──────── Quoted text
Sir Walter Ralegh: A Biography

Chapter 9

Chapter 94,061 wordsPublic domain

THE POET. (1589-1593).

[Sidenote: _Out of Favour._]

Ralegh would have been happier if he could have gone on fighting Spain instead of returning to the discord of Court rivalries. Before the summer was over he was again immersed in bickerings with Essex. The Earl was prone to take offence. After the defeat of the Armada he had challenged Ralegh to mortal combat. The unknown grievance was probably not more serious than the title to a ribbon of the Queen's, for which, a little later, he provoked a duel with Blount, Lord Mountjoy. Between him and Ralegh the Council interposed. It averted a combat, and endeavoured to suppress the fact of the challenge. The two could be bound over to keep the peace. They could not be reconciled. Too many indiscreet or malignant partisans were interested in inflaming the conflict. Elizabeth tried with more or less success to adjust the balance by a rebuff to each. She rejected Ralegh's solicitation of the rangership of the New Forest for Lord Pembroke. She gave the post to Blount, Essex's recent antagonist. Still, on the whole, there appears to have been some foundation for the gossip of courtiers that Ralegh was more really in the shade. Soon after his return from Portugal he had quitted the Court, first, for the West, and then for Ireland. Captain Francis Allen wrote, on August 17, 1589, to Francis Bacon's elder brother, Anthony, who subsequently conducted Essex's foreign correspondence: 'My Lord of Essex hath chased Mr. Ralegh from the Court, and hath confined him into Ireland.' The statement was not accurate. Ralegh was able practically to contradict it by his return, after a visit to Munster of a few months. In a letter of December, 1589, he assured his cousin Carew, 'noble George,' then Master of the Ordnance in Ireland: 'For my retreat from Court, it was upon good cause to take order for my prize. If in Ireland they think I am not worth the respecting, they shall much deceive themselves. I am in place to be believed not inferior to any man, to pleasure or displeasure the greatest; and my opinion is so received and believed as I can anger the best of them. And therefore, if the Deputy be not as ready to stead me as I have been to defend him--be it as it may. When Sir William Fitzwilliams shall be in England, I take myself for his better by the honourable offices I hold, as also by that nearness to her Majesty which I still enjoy.'

[Sidenote: _At Youghal._]

He could truly deny any permanent manifestation of a loss of royal goodwill. He had been receiving fresh marks of it. He was about to receive more. His Irish estate afforded sufficient ground for absence from Court, though no less agreeable motive had concurred. He had rounded off his huge concession by procuring from the Bishop of Lismore, in 1587, a lease of Lismore Manor at a rent of £13 _6s. 8d._ He was building on the site of the castle a stately habitation, which his wealthy successors have again transformed out of all resemblance to his work. He had conceived an affection for the Warden's house attached to the Dominican Friary at Youghal, Myrtle Grove, or Ralegh's House, as it came to be styled. Its present owner, Sir John Pope Hennessy, who has made it the occasion of a picturesque but bitter monograph, thinks he liked it because it reminded him of Hayes Barton. Other observers have failed to see the resemblance. At present it remains much as it was when Ralegh sat in its deep bays, or by its carved fire-place. The great myrtles in its garden must be almost his contemporaries. He had his experiments to watch, his potatoes and tobacco, his yellow wallflowers, in the pleasant garden by the Blackwater. He had to replenish his farms with well affected Englishmen whom he imported from Devon, Somerset, and Dorset. In 1592 it is officially recorded that, beside fifty Irish families, 120 Englishmen, many of whom had families, were settled on his property. He was developing a mineral industry by the help of miners he had hired from Cornwall. He was conducting, at a cost of some £200 a year, a lively litigation with his Lismore neighbours, of which he wrote in a few months to his cousin: 'I will shortly send over an order from the Queen for a dismiss of their cavillations.' It was the short way of composing law proceedings against Court favourites. He was planning the confusion by similar means of the unfriendly Fitzwilliam's 'connivances with usurpers of his land.' Yet a cloud there seems to have been, if only a passing one. A memorable incident of literary history, connected with this sojourn in Ireland, verifies the talk of the Court, and lends it importance. It may even point to a relation between the haze dimly discernible now, and the tempest which burst three years later.
────────────────
──────── Supplied records
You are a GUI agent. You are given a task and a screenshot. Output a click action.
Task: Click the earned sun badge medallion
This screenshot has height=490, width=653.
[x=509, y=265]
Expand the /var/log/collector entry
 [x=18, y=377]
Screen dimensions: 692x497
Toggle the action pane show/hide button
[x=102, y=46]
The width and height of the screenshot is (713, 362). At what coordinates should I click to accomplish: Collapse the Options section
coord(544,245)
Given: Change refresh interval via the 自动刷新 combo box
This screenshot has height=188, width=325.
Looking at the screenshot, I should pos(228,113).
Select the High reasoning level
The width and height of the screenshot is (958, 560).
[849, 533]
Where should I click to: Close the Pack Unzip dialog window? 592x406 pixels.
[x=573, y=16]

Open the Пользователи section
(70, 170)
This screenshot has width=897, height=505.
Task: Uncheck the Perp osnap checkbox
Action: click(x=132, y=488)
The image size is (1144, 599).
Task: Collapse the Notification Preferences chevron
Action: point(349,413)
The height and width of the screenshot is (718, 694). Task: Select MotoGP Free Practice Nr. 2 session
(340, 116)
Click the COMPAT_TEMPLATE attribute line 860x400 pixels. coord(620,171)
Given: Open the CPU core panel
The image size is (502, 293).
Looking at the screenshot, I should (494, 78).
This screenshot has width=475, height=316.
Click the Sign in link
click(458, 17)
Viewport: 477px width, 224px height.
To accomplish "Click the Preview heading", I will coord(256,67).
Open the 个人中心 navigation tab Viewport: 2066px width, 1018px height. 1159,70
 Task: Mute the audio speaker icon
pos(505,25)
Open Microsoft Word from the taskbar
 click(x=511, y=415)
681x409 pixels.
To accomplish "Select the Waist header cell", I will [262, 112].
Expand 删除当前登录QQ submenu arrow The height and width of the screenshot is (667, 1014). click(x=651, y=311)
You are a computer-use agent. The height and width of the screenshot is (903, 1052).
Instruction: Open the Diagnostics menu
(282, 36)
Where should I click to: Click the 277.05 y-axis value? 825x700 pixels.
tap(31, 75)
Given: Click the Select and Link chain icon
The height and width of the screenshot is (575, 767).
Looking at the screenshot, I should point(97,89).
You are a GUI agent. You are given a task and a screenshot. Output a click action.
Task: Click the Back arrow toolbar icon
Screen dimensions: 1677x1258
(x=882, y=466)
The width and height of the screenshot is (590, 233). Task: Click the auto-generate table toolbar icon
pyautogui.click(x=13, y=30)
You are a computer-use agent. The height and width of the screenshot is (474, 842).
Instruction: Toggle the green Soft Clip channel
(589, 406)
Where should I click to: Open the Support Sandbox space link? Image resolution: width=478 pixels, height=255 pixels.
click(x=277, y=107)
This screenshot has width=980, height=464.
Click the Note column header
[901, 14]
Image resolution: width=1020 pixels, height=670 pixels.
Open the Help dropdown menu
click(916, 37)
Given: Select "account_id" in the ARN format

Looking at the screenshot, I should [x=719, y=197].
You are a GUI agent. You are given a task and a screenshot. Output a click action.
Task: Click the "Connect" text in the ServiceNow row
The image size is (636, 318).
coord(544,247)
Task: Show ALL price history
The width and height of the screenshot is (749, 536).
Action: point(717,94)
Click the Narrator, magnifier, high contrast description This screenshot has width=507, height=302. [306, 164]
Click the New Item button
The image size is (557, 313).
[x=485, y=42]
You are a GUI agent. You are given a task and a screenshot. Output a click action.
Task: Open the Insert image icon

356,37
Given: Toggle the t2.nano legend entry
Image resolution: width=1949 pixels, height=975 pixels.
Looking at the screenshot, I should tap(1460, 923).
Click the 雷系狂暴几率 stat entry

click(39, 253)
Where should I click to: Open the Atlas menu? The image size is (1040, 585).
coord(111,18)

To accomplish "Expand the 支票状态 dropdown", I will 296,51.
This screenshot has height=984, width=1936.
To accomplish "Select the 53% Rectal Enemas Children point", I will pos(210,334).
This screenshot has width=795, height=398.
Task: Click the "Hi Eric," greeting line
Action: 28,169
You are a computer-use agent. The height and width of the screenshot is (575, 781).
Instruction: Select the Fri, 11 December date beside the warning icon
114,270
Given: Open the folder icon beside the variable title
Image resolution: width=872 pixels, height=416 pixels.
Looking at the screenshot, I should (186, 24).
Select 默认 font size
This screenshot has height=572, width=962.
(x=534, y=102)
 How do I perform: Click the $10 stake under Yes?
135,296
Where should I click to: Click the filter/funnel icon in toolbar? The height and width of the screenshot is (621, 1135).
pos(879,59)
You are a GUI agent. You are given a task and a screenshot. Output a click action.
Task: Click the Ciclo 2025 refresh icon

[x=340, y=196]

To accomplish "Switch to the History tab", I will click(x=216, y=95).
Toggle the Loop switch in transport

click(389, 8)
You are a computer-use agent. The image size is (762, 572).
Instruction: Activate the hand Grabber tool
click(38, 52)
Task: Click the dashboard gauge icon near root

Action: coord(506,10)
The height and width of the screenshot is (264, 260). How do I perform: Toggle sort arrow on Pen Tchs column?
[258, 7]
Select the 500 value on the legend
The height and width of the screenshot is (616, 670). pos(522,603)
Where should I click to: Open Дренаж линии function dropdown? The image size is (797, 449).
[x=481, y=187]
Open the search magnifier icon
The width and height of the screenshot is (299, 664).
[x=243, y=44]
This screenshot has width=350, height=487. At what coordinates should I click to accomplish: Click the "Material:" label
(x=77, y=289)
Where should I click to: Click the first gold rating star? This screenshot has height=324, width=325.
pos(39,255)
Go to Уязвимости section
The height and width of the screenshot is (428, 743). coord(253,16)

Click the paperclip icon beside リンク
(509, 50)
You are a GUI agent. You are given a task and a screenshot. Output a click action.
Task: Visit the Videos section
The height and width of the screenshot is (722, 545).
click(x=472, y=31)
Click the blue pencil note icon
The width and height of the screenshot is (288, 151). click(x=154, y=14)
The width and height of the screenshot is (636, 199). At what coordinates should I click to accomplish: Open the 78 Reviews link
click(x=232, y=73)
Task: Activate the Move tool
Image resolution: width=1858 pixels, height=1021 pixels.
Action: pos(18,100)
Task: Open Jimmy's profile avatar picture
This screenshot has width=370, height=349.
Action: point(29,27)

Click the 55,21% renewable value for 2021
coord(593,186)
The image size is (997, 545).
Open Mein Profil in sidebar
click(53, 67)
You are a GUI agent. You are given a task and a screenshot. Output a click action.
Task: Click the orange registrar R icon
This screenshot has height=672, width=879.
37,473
────────────────
Exercise task A:
Answer these questions from the Ralegh biography chapter.
(i) From whom did Ralegh procure a lease of Lismore Manor, and in what year?
(ii) To whom did Elizabeth give the rangership of the New Forest?
(iii) In 1592, how many Englishmen were officially recorded as settled on Ralegh's property?
Exercise task B: In the records, take the lines from the one with "Click the Narrator, magnifier, high" up to and including the one with "click(39, 253)". Rewrite them with "New Item" changed to "Add Item" and everything else left the same.

Task result A:
(i) From the Bishop of Lismore, in 1587.
(ii) To Blount, Lord Mountjoy.
(iii) 120.

Task result B:
Click the Narrator, magnifier, high contrast description This screenshot has width=507, height=302. [306, 164]
Click the Add Item button
The image size is (557, 313).
[x=485, y=42]
You are a GUI agent. You are given a task and a screenshot. Output a click action.
Task: Open the Insert image icon

356,37
Given: Toggle the t2.nano legend entry
Image resolution: width=1949 pixels, height=975 pixels.
Looking at the screenshot, I should tap(1460, 923).
Click the 雷系狂暴几率 stat entry

click(39, 253)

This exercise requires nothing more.